Review Summary: Two from the quiver.

There is a dignified candour with which Posh Isolation present themselves. The Denmark-based industrial label, despite an output that is often anything but middle-of-the-road, have a plain-faced way of marketing their brand. There is very little pretense, and the carryover to listener appreciation is that of a memorable fine dining experience where the food speaks for itself. We’ll stave off a cheesy long-winded food analogy, but, suffice it to say, Damien Dubrovnik, composed of the label’s two founders Loke Rahbek and Christian Stadsgaard, produce a sound rooted in real-world trials and tribulations, rather than intangible abstractions alone. Conceptually, Great Many Arrows was constructed as much at the hands of endless toiling as it was in the mind. Opener “Arrow 1”, namely, plays like a Roman pantomime with an aging male lead reciting the destruction of his kingdom. The vocals stab with a sense of helplessness in their near-indecipherability, like listening in on a panicked plea for help though a crackling CB radio. War drums resonate in such a way that blends with black arcus clouds, and melodic strings die with grace. Like other moments on the album, we see a blend of bygone-era acoustic instrumentation with modern-era electronics, stuck partway between different ends of a time portal. It all feels deeply retrospective, steeped in repressed memories that would prefer to be bottled up. Now uncorked, it is vague in details but heavy-handed in tones and emotions that are emphasized without being embellished. It’s like piecing together your grandfather’s tales of war via the creases on his face.

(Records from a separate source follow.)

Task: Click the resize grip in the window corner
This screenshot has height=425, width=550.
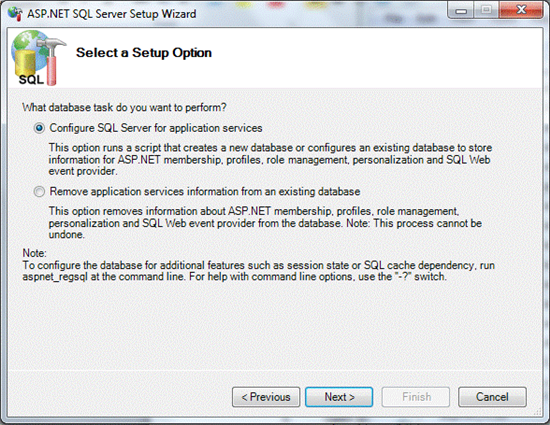Action: (537, 412)
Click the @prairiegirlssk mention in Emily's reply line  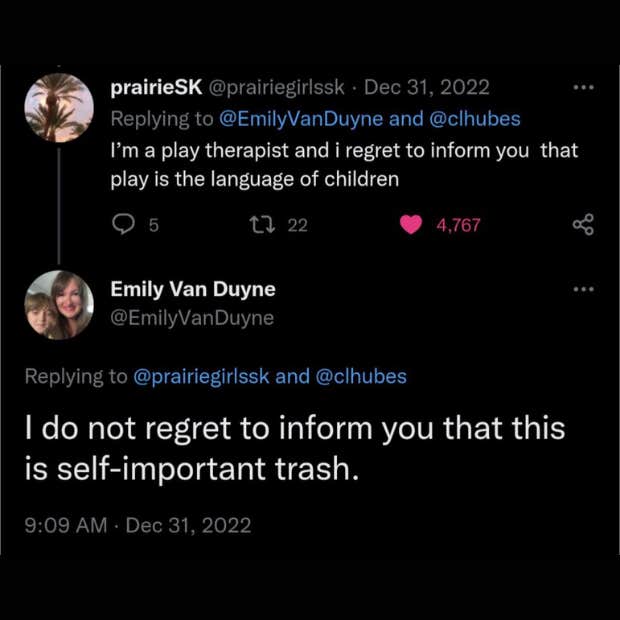pyautogui.click(x=201, y=377)
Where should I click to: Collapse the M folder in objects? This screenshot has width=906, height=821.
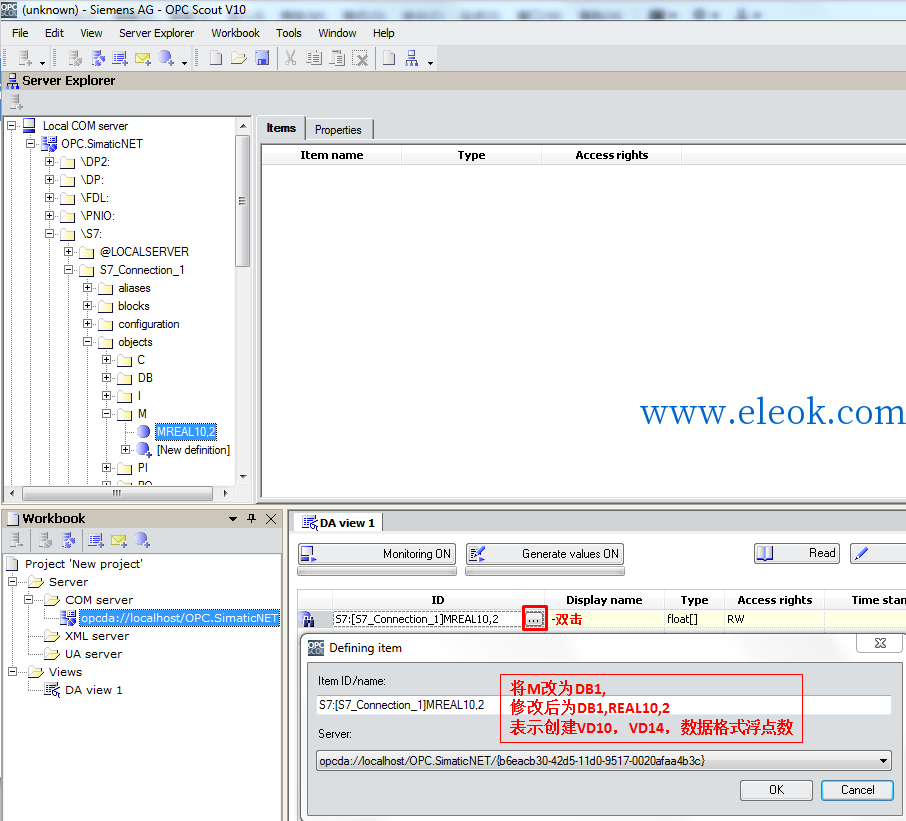coord(106,414)
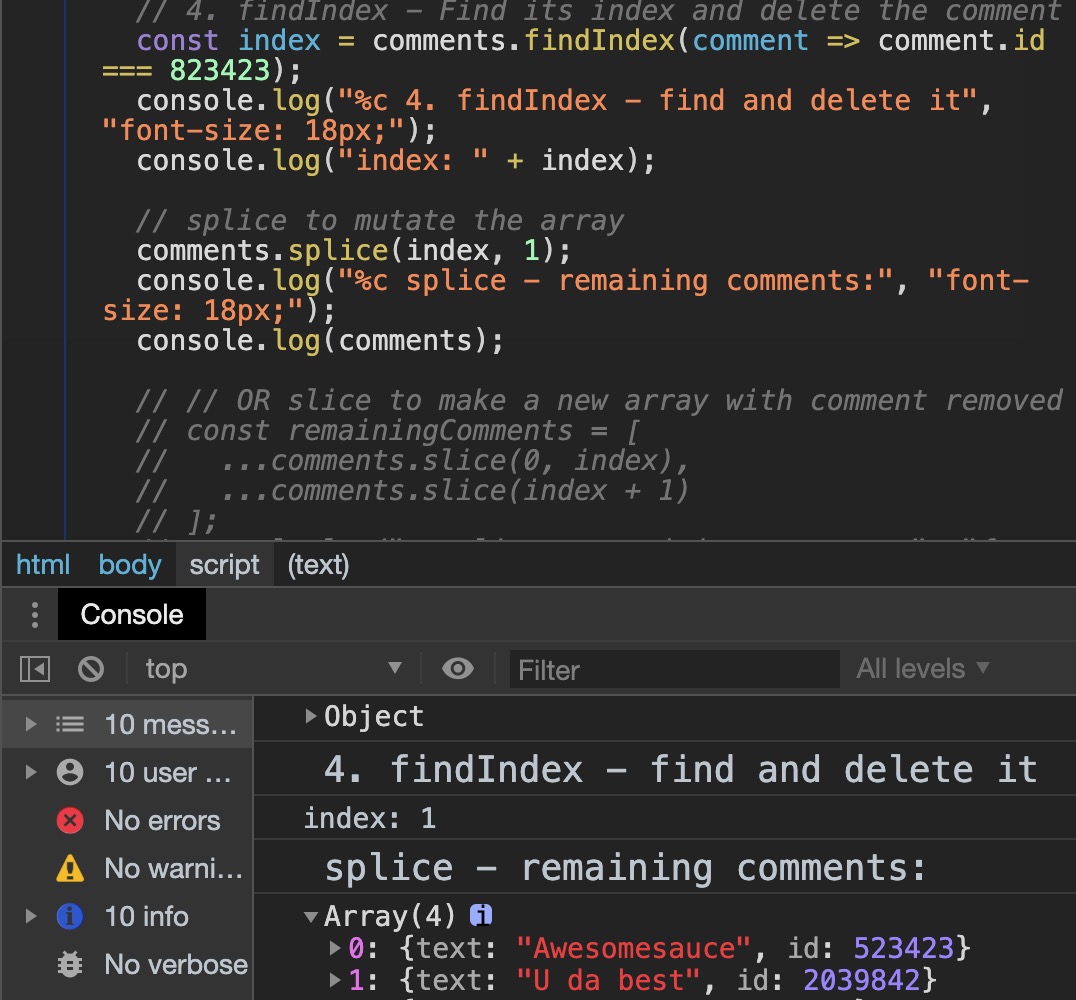Click inside the Filter input field

[x=675, y=668]
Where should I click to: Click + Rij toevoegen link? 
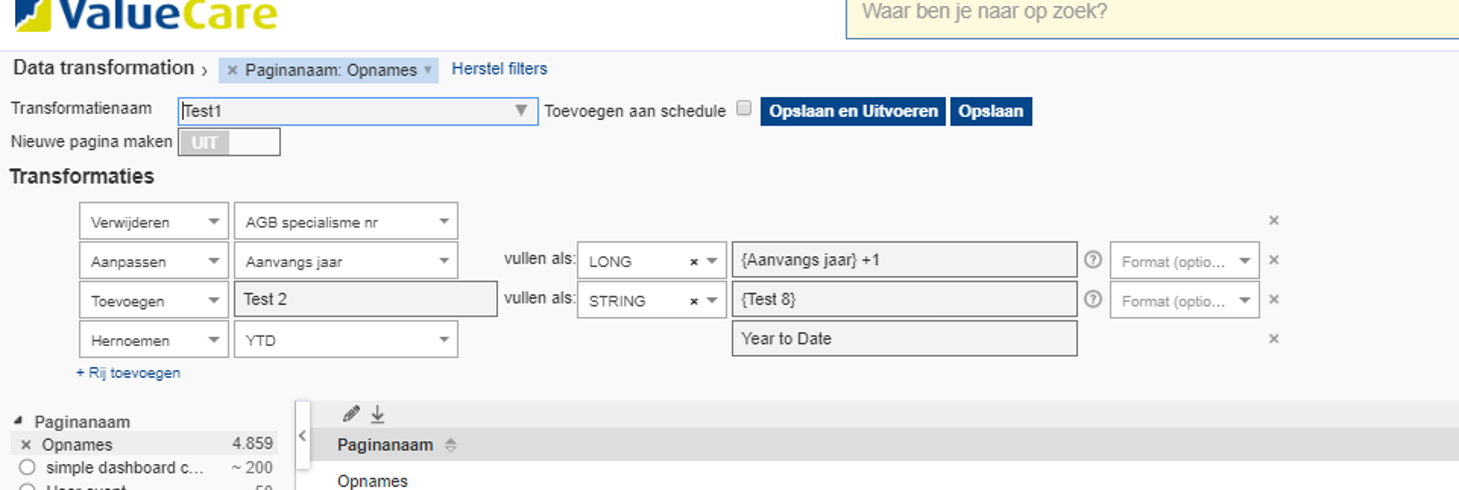point(128,373)
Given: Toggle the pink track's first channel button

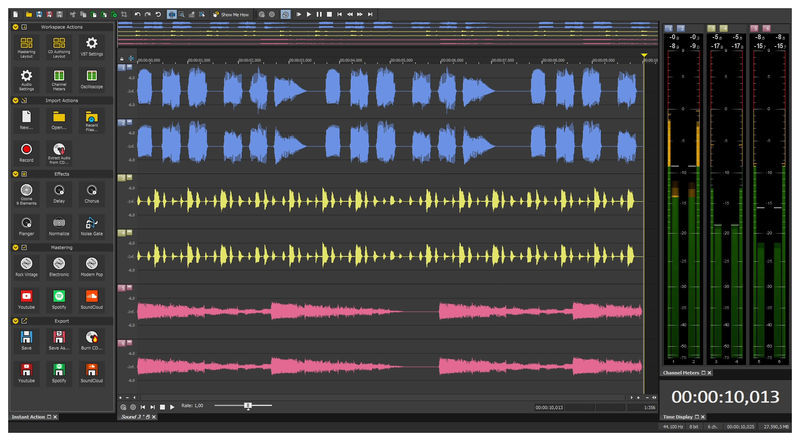Looking at the screenshot, I should 121,287.
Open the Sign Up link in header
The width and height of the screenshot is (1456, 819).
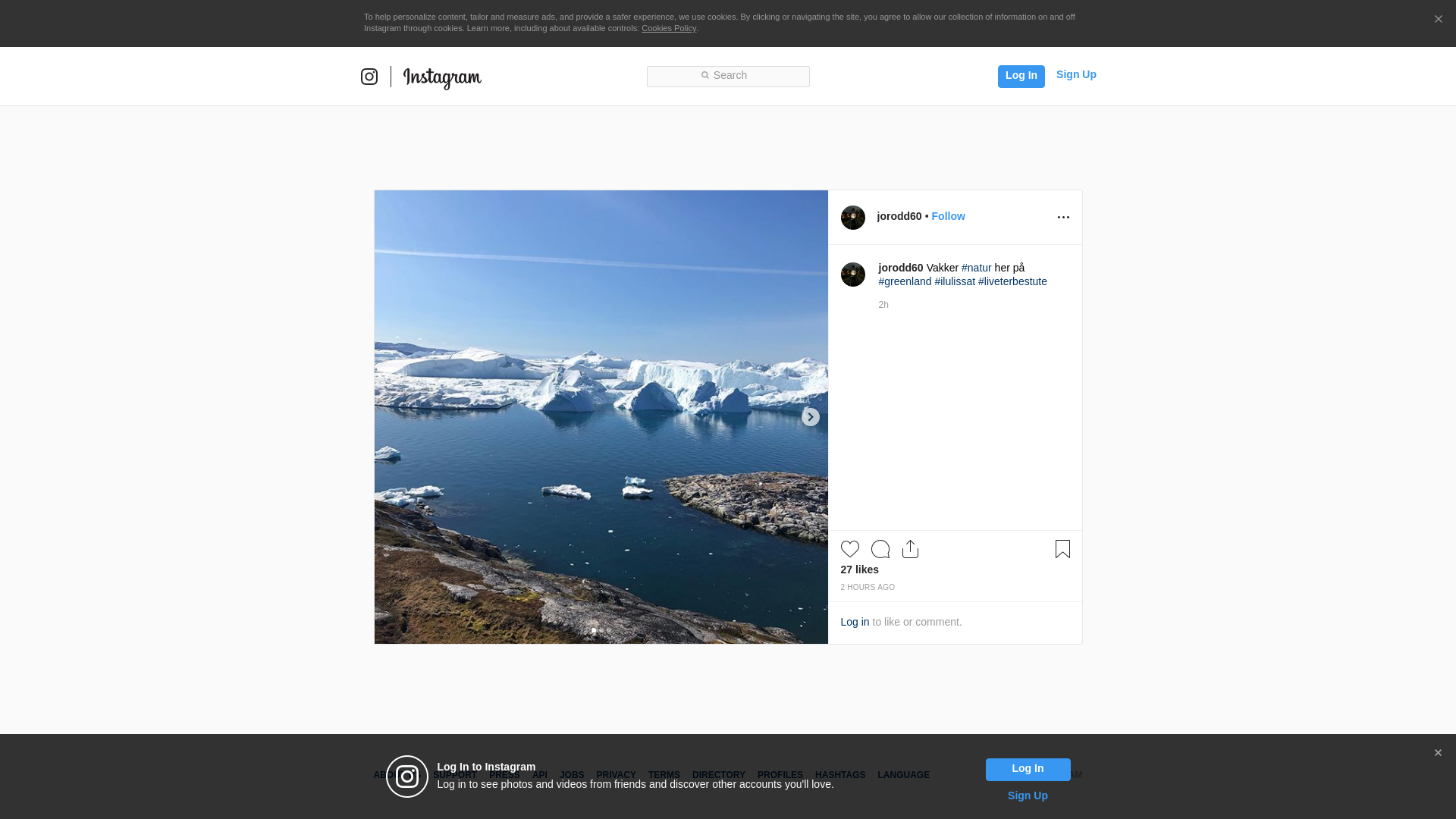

Great Many Arrows is episodic, as illustrated by the plainly numbered song titles. It’s almost like an anthology without translation or established order, dug up, examined, and upon frustration numbered “1, 2, 3…” and bound. The songs could probably be listened to out of order and be enjoyed all the same. This is to be expected with much of what Loke Rahbek touches on Posh Isolation: songs connected very loosely, with miles and years between them, so that the shared context is threadbare. Trying to describe certain songs feels like a Rorschach test. As with label mate Puce Mary’s music, the songs unfold with ambiguity, yet are often highly dramatic in the confusion. “Arrow 4” is a great example; it feels like pacing around a cluttered room, disoriented and weighed down with thoughts of elsewhere. Another one: “Arrow 2” initially mimics wandering through a serene country side, but intermittently discovering horrific symbols of death and destruction. It’s a tad like a Benjamin Britten piece turned sour. Gradually, the wanderer descends into something hellish and soaked with lore, reminiscent of the early Diablo games. “Arrow 5”, possibly the most aching song present, sets a mood that is both lush and sterile. It’s like a corridor painted in various shades of white, yet somehow rendered more colourful by the light beaming through the windows. It’s what one could possibly expect in a Hayao Miyazaki movie centred around a children’s hospital. The woodwind refrain hovers over the song like the hand of a healer over the head of the demonically possessed; and when it’s finally lifted, it’s as though decades of torment are stripped away like cheap, weathered veneer to reveal something reborn. An interesting tone to set, considered this is a landmark release for the label (number 200).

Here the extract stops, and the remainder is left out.